Boris Johnson’s take on Brexit Border not accurate, says Taoiseach
British foreign secretary warns of Brexit ‘meltdown’ and derides Border ‘folly’
British foreign secretary Boris Johnson’s attempt to play down the significance of concerns about the Border in Brexit talks has been criticised by Taoiseach Leo Varadkar.
In apparently unguarded comments at a private dinner, Mr Johnson claimed the issue had been blown out of proportion.
“It’s so small and there are so few firms that actually use that border regularly, it’s just beyond belief that we’re allowing the tail to wag the dog in this way,” he said.
“We’re allowing the whole of our agenda to be dictated by this folly.”
Mr Varadkar said the Foreign Secretary’s assessment was not accurate.
“When I want to know what the view of the British government is, I listen to the prime minister,” Mr Varadkar said.
He also said the UK Government’s proposals on a backstop position to avoid a hard border in Ireland “fall short” of what the EU required.
Mr Varadkar said the concept of a deadline or time-limit on the customs arrangement was not acceptable, insisting any fall-back position to enable free movement over the frontier should only expire at such time that a broader trading deal between the EU and UK is struck.
“Just putting off a hard border for three years or four years or six years or 20 years isn’t enough — it has to be permanent,” Mr Varadkar said during a visit to the headquarters of the Orange Order in Belfast.
In Brussels, the EU’s chief Brexit negotiator Barnier said he would not comment on what Mr Johnson said, but described what the British foreign secretary said as “always very stimulating”.
British prime minister Theresa May was put under fresh pressure from within her Cabinet after Mr Johnson warned of a Brexit “meltdown” and called for “guts” in exit talks.
Mr Johnson said there was a risk Brexit “will not be the one we want” and would keep Britain “locked in orbit” around the EU.
At the gathering of Conservative Way Forward, a Thatcherite campaign group, he branded the British Treasury the “heart of Remain” and claimed negotiations were approaching a “moment of truth”.
In comments captured in a recording obtained by BuzzFeed News, he said the Prime Minister was “going to go into a phase where we are much more combative with Brussels”.
He added: “You’ve got to face the fact there may now be a meltdown. OK? I don’t want anybody to panic during the meltdown. No panic. Pro bono publico, no bloody panic. It’s going to be alright in the end.”
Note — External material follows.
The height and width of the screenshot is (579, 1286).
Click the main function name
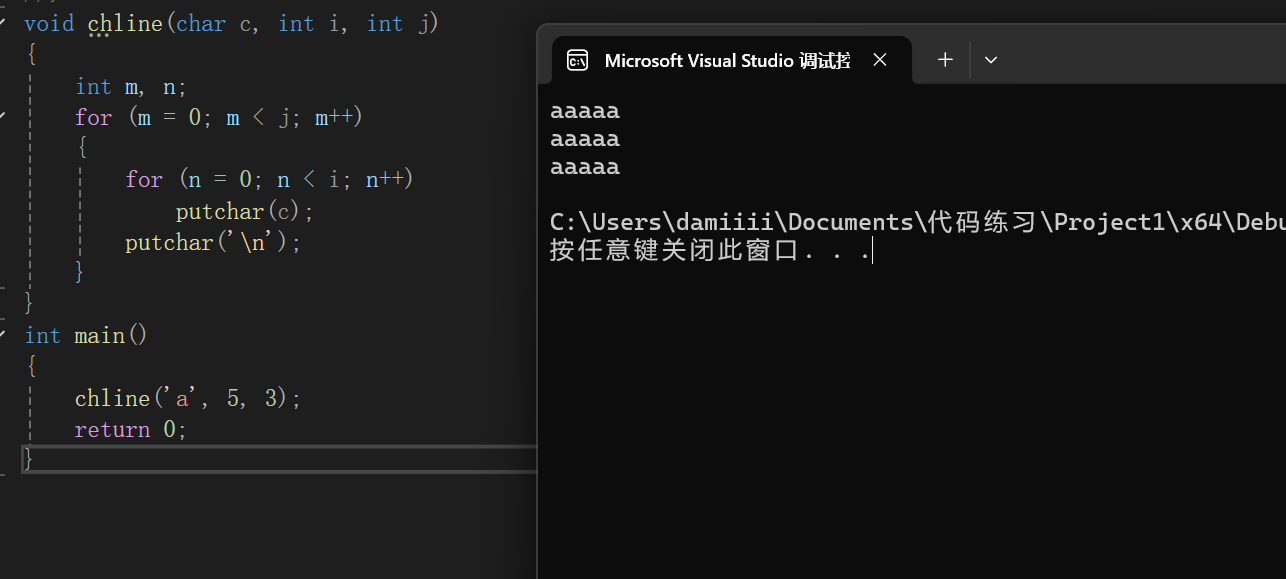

Mr Johnson suggested UK chancellor Philip Hammond’s department was “basically the heart of Remain” and said the UK could end up “in the customs union and to a large extent still in the single market”.
He was speaking to around 20 people dining in a private room after a reception at London’s Institute of Directors on Wednesday night.
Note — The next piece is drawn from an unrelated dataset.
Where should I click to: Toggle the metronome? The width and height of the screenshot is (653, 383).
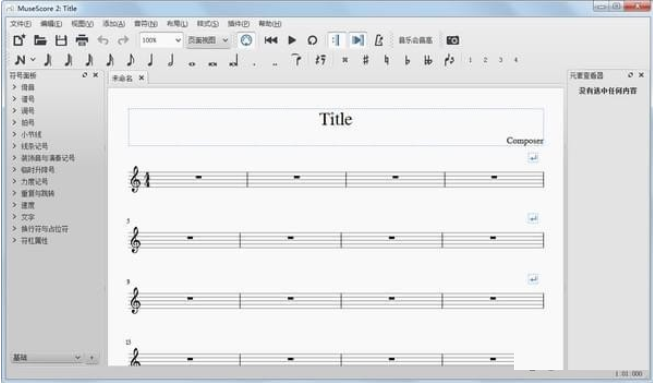(x=379, y=40)
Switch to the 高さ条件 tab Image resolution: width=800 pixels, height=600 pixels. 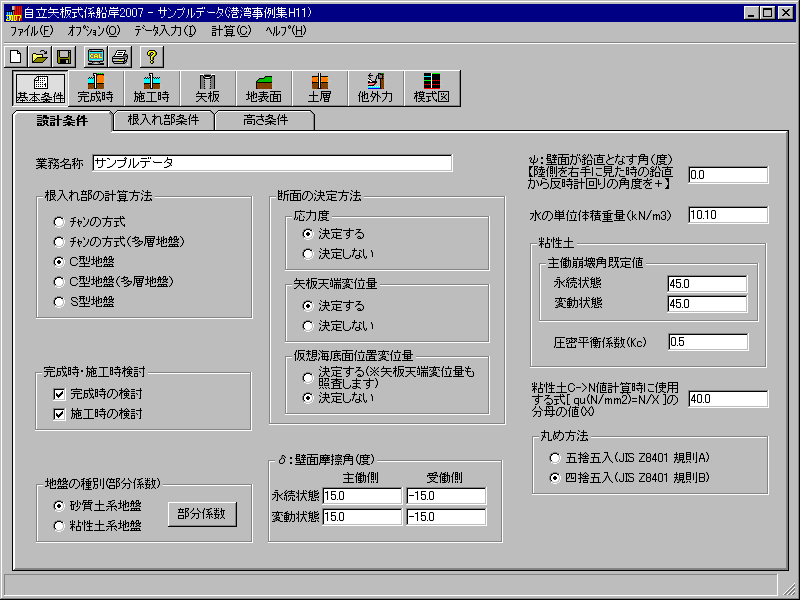click(265, 121)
“Unless you make the change, unless you have the guts to go for the independent policy, you’re never going to get the economic benefits of Brexit. You’ll never get the political benefits of Brexit,” he said.
Mr Johnson also suggested US president Donald Trump would “go in bloody hard” and “might get somewhere” in the exit talks if he was in charge.
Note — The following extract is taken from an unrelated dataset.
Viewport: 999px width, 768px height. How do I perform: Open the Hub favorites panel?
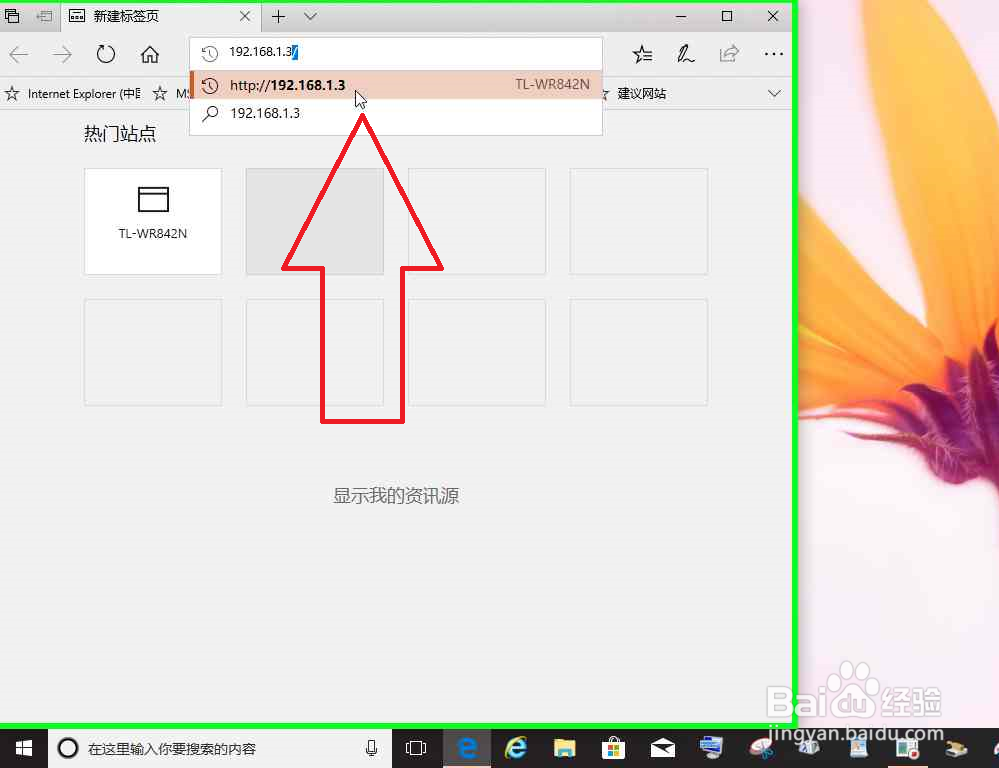[642, 55]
Friends of Mr Johnson said: “This was a private dinner under Chatham House rules so it is sad and very disappointing that it has been covertly recorded and distributed to the media.”
Mrs May noted while Mr Johnson has strong views on Brexit “but so do I”, as she attempted to downplay the Foreign Secretary’s outburst on how negotiations are progressing.
The Prime Minister claimed “nobody ever said it was going to be easy” to quit the European Union but pledged to “deliver Brexit for the British people”.
Quizzed on her arrival in La Malbaie for the G7 summit Mrs May told Channel 4 News: “These are complex negotiations. Boris has strong views on Brexit but so do I.
“I want to deliver for the British people, that’s exactly what we are doing as a Government and if you look at the process of these negotiations - nobody ever said it was going to be easy.”
It comes as the prime minister’s latest Brexit proposals received a frosty reception in Brussels, with Michel Barnier raising objections to her plan for a time-limited customs backstop covering the whole UK. But within minutes of concluding a press conference in Brussels, the chief EU negotiator took to Twitter to correct the impression that he was rejecting the UK proposals out of hand, stressing that they would be the subject of discussions in the coming days and weeks.
Responding, Mrs May told the BBC: “This is a negotiation, Michel Barnier has said exactly that point. We have put a proposal on the table, on this backstop relating to Northern Ireland, we will now sit down and negotiate it with the European Union.
“We are getting on with the job and that’s what the British people want.”
Friends of Mr Johnson said it was disappointing that the private dinner had been covertly recorded but senior Conservative Sarah Wollaston said dressing up the comments “under the cover of a ‘private’ discussions won’t wash”.
Scottish First Minister Nicola Sturgeon said the Foreign Secretary had no credibility whatsoever. Asked about the Foreign Secretary’s remarks following a speech in Berlin, the Chancellor said: “My experience has been that a collaborative approach is generally more productive than a confrontational approach.”
Meanwhile, Mr Johnson’s deputy, Sir Alan Duncan, raised eyebrows in Westminster when he floated the possibility of a referendum on the exit deal.